Page MenuHomePhabricator

Migrate airflow-analytics-test webserver to Kubernetes
Closed, ResolvedPublic

Description

We can start delivering value to the teams even if we haven't figured everything out. By deploying the webserver pods to Kubernetes and integrating them with the an-db1001 database, we provide everyone with a public wikimedia.org subdomain and OIDC authentication, instead of relying on ssh tunneling to access the airflow UI.

For each instance:

  • allow ingress traffic to the airflow instances coming from the DSE_KUBEPODS subnet
  • Create the k8s namespaces
  • Create the k8s user kubeconfigs
  • Create the wikimedia.org public subdomains
  • Create the OIDC/CAS configuration
  • Create the config section in the private repo
  • Deploy the application
    • modify modules/profile/manifests/airflow.pp to support an optional secret secret_key and populate the webserver.secret_key config with it if found
    • add the secret key already found in /etc/helmfile-defaults/private/dse-k8s_services/airflow-analytics-test/dse-k8s-eqiad.yaml on the deployment secret to /srv/git/private/hieradata
  • Enable ATS traffic redirection and caching

Instances:

  • airflow-analytics-test

[ ] airflow-analytics
[ ] airflow-analytics-product
[ ] airflow-search
[ ] airflow-research
[ ] airflow-platform-eng
[ ] airflow-wmde

Update: I've reduced the scope to the initial test instance and will split out the production instances to their own tasks (or logically associate multiple instances in the same task, if that makes sense).

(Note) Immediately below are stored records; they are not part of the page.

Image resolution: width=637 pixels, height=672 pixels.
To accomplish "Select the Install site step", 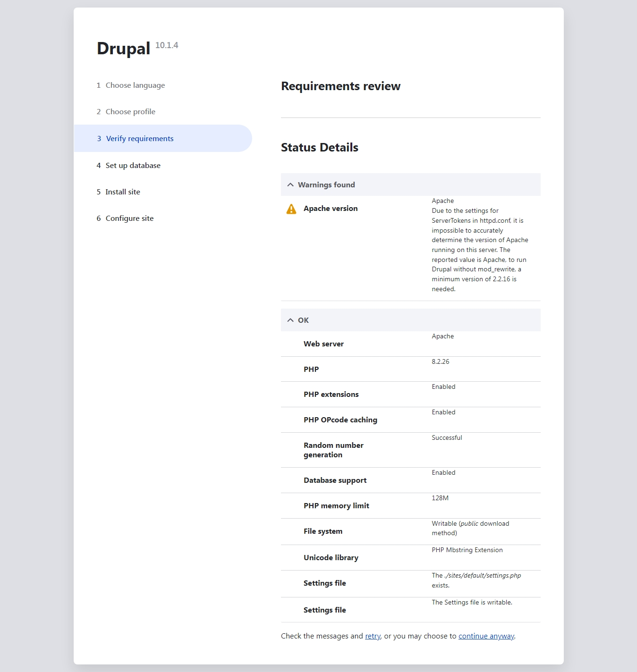I will tap(123, 192).
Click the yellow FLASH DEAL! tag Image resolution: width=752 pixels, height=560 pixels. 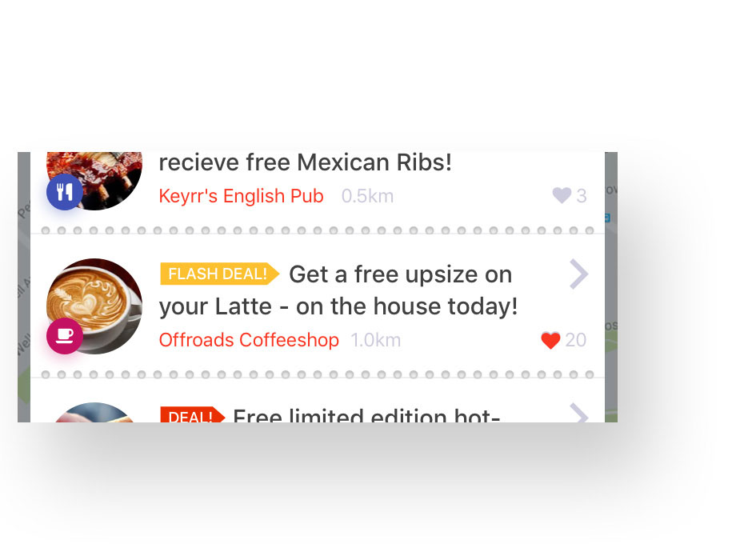pos(219,274)
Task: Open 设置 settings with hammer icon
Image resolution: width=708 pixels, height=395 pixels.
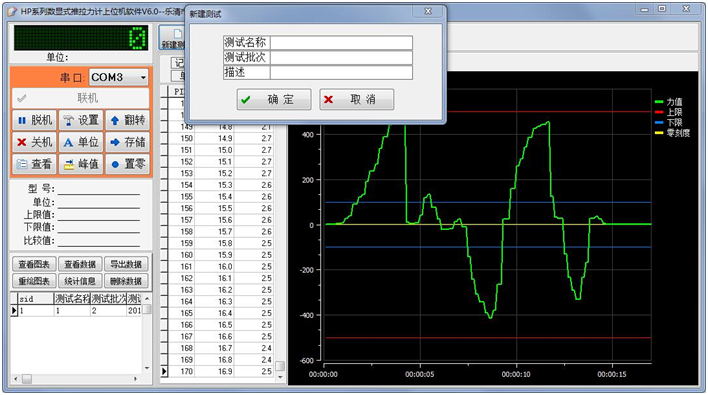Action: 81,120
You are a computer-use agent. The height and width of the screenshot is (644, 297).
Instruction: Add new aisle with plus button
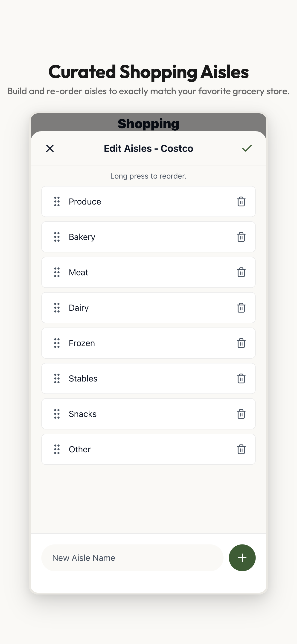tap(242, 558)
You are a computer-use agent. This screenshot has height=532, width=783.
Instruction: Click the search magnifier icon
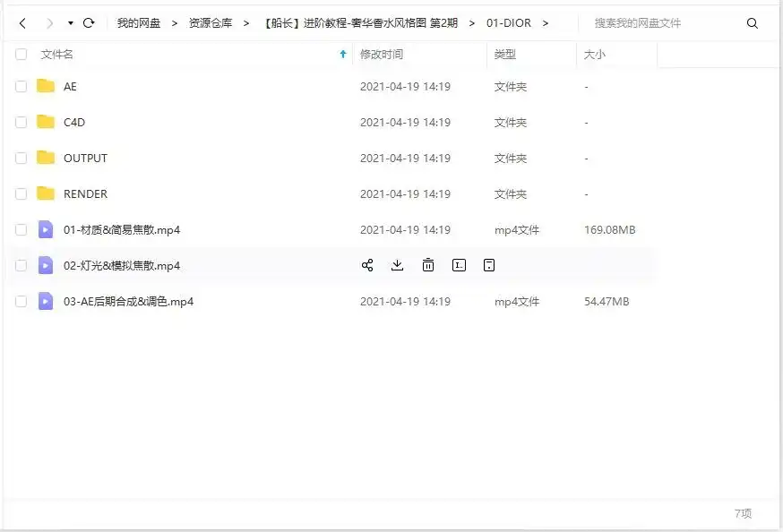pos(753,23)
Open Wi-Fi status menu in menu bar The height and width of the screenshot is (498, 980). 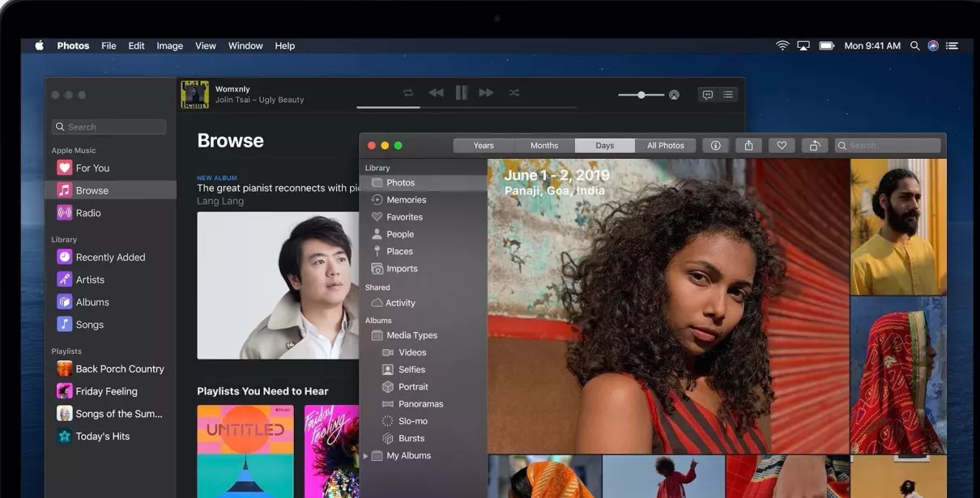(x=782, y=46)
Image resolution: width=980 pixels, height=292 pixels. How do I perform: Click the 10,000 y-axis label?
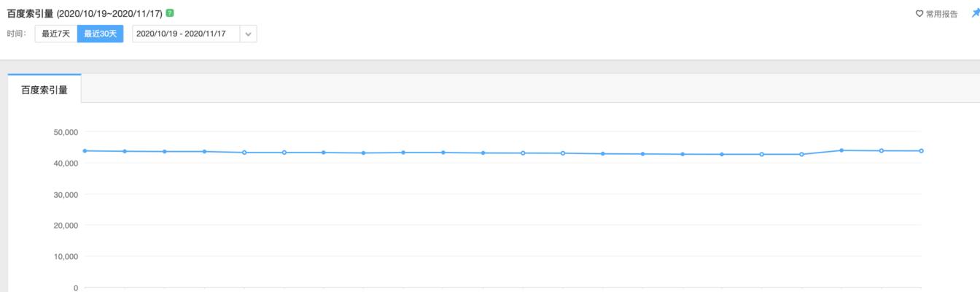coord(66,257)
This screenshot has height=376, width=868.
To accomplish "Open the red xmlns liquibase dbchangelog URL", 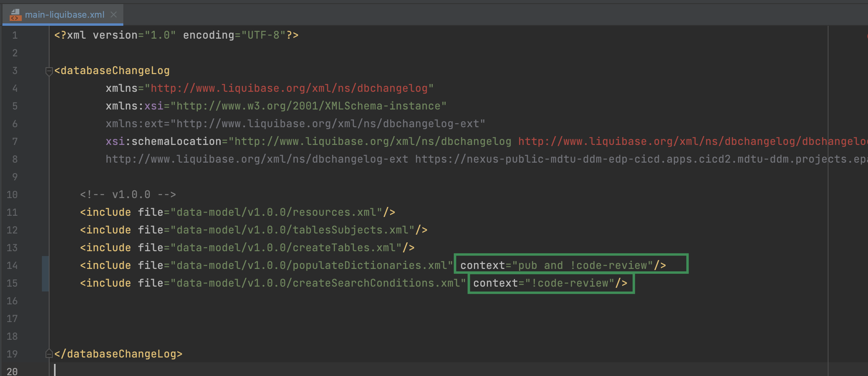I will tap(289, 89).
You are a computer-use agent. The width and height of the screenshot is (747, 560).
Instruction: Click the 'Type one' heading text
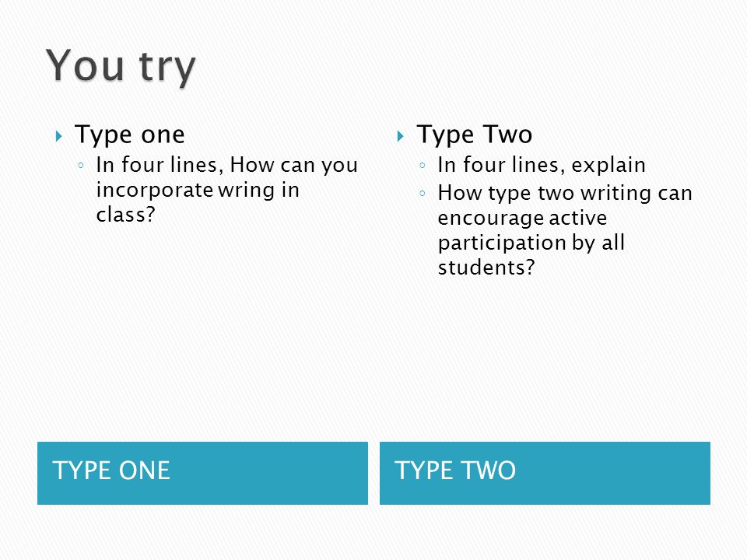click(130, 135)
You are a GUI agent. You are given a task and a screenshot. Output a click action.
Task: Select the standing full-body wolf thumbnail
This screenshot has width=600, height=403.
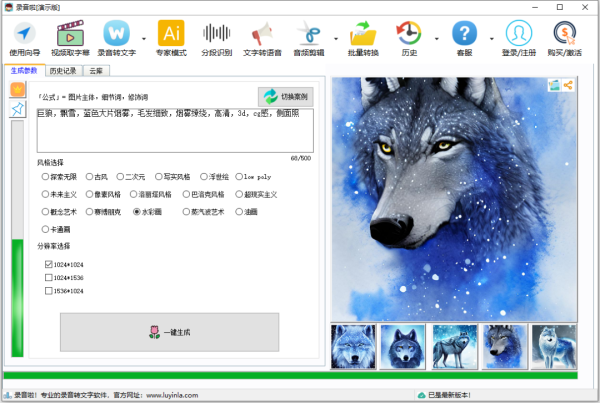[x=452, y=346]
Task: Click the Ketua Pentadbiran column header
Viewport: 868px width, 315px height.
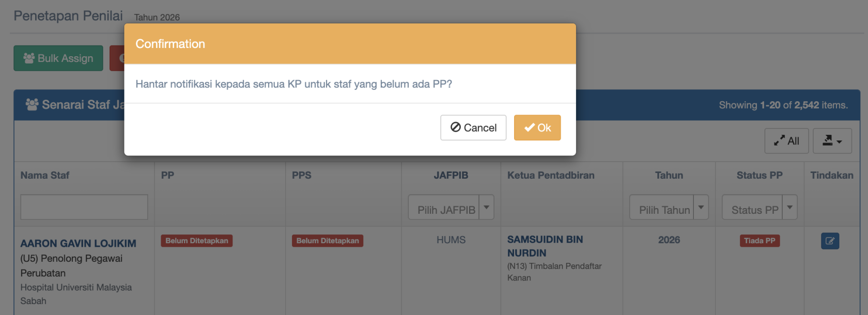Action: coord(551,176)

Procedure to follow: https://wikitech.wikimedia.org/wiki/Data_Platform/Systems/Airflow/Kubernetes#Migrating_an_existing_instance

Details

Other Assignee
brouberol
SubjectRepoBranchLines +/-
operations/puppetproduction+16 -6
labs/privatemaster+3 -2
operations/deployment-chartsmaster+4 -2
operations/deployment-chartsmaster+1 -1
operations/deployment-chartsmaster+1 -1
operations/puppetproduction+5 -0
operations/deployment-chartsmaster+1 -3
operations/deployment-chartsmaster+1 -28
operations/deployment-chartsmaster+0 -24
operations/puppetproduction+3 -51
operations/deployment-chartsmaster+1 -1
operations/deployment-chartsmaster+19 -15
operations/deployment-chartsmaster+8 -2
operations/puppetproduction+8 -0
labs/privatemaster+2 -0
operations/deployment-chartsmaster+100 -0
operations/puppetproduction+18 -1
operations/deployment-chartsmaster+29 -0
Show related patches Customize query in gerrit

Event Timeline

There are a very large number of changes, so older changes are hidden. Show Older Changes

Here's a brain dump of the things I think we need to do once:

  • allow ingress traffic to the airflow instances coming from the DSE_KUBEPODS subnet

Here are the things we need to do for each airflow instance.

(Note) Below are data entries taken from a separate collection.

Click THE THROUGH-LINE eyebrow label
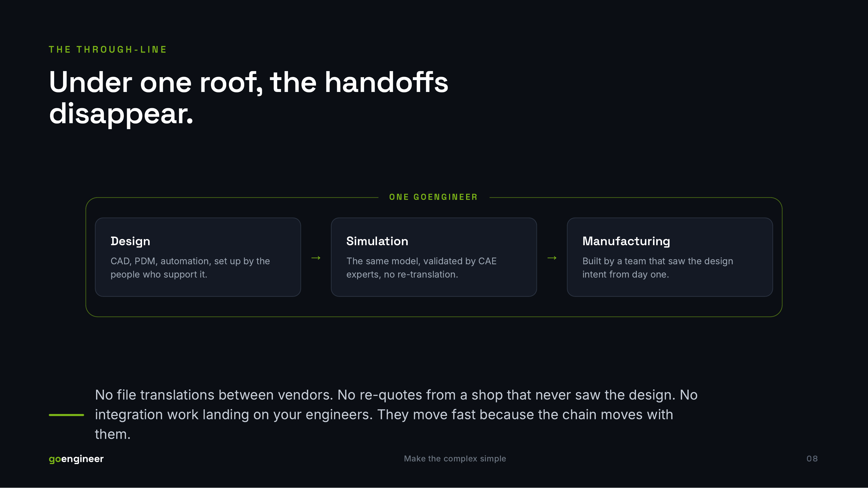Viewport: 868px width, 488px height. click(108, 50)
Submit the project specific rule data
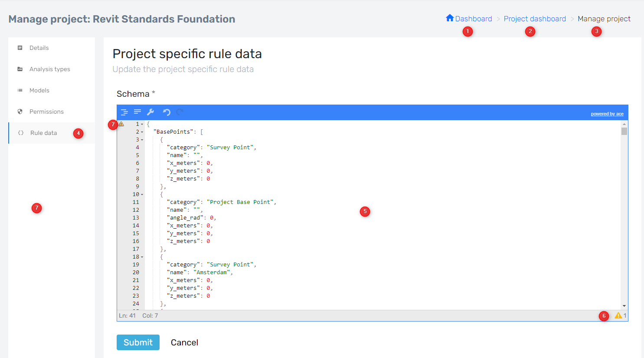 click(138, 342)
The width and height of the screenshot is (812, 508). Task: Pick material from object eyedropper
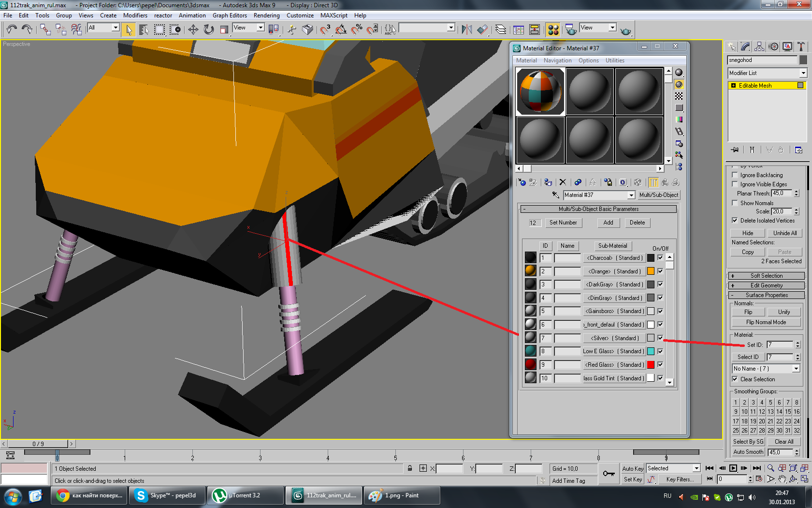(556, 195)
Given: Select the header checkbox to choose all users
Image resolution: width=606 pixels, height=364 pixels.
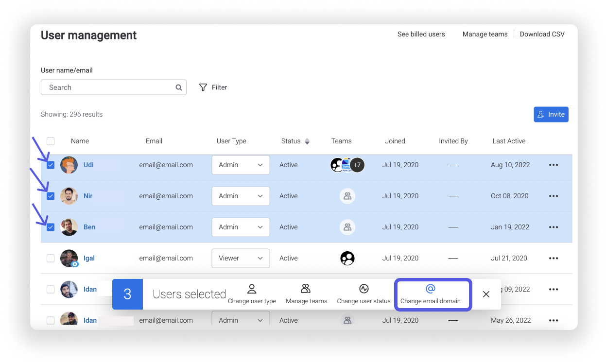Looking at the screenshot, I should point(51,140).
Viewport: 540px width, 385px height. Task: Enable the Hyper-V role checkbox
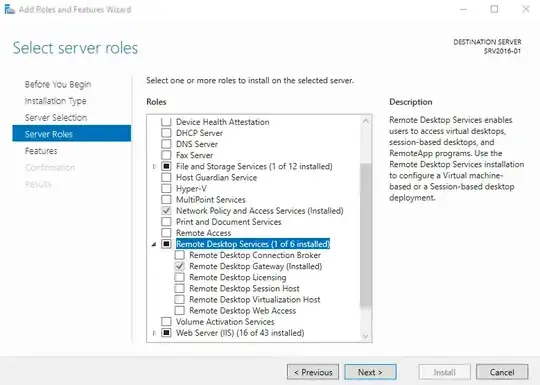click(x=166, y=188)
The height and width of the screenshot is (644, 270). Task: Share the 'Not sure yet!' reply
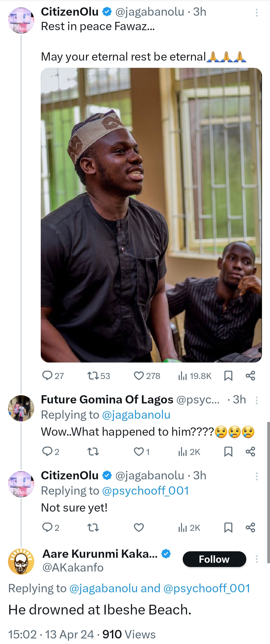pos(250,527)
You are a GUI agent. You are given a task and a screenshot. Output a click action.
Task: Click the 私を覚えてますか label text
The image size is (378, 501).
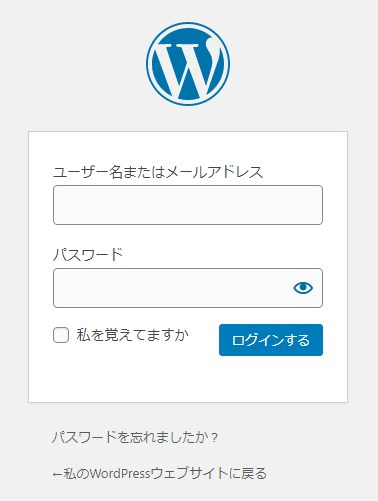click(x=133, y=335)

  • Create the k8s namespaces
  • Create the k8s user kubeconfigs
  • Create the wikimedia.org public subdomains
  • Create the OIDC/CAS configuration
  • Create the config section in the private repo
dse-k8s:
    ...
    airflow-<instance-name>:
      dse-k8s-eqiad:
        config:
          private:
            airflow__core__fernet_key: <random 64 characters>
            airflow__webserver__secret_key: <random 64 characters>
          airflow:
            postgresqlPass: <PG password>
          oidc:
            client_secret: <OIDC client secret>
  • Create the airflow helmfile/values by taking inspiration from airflow-test-k8s. We need to specify the following values:
config:
  airflow:
    dbName: '<name of DB on an-db1001>'
    dbUser: '<user used on an-db1001>'
    dags_folder: <dags folder that should be cloned from https://gitlab.wikimedia.org/repos/data-engineering/airflow-dags/>
    instance_name: <dash separated name without the 'airflow-' prefix. Ex: analytics-product>

scheduler: 
  enabled: false # we don't currently run the scheduler in Kubernetes
  remote_host: <ip of the airflow instance>
  remote_port: <port of the airflow scheduler on the instance>

postgresql:
  cloudnative: false  # we don't currently run PG in Kubernetes

kerberos:
  enabled: false  # we don't currently run the Kerberos token renewer in Kubernetes. This config does not do anything atm, but will be useful in the future, when the chart supports it

external_services:
  postgresql: [analytics]

postgresql:
  cloudnative: false

ingress:
  gatewayHosts:
    default: "airflow-<instance-name>"
    extraFQDNs:
    - airflow-<instance-name>.wikimedia.org

oidc:
  client_id: <OIDC client id>

Feel free to copy the helmfile from helmfile.d/dse-k8s-services/airflow-test-k8s/ and adapt the namespace / instance

  • Deploy the application
  • Enable ATS traffic redirection and caching
NOTE: Instructions to create a new Airflow instance from scratch are available at https://wikitech.wikimedia.org/wiki/Data_Platform/Systems/Airflow/Kubernetes#Creating_a_new_instance, but these are slightly different because we're migrating an existing instance.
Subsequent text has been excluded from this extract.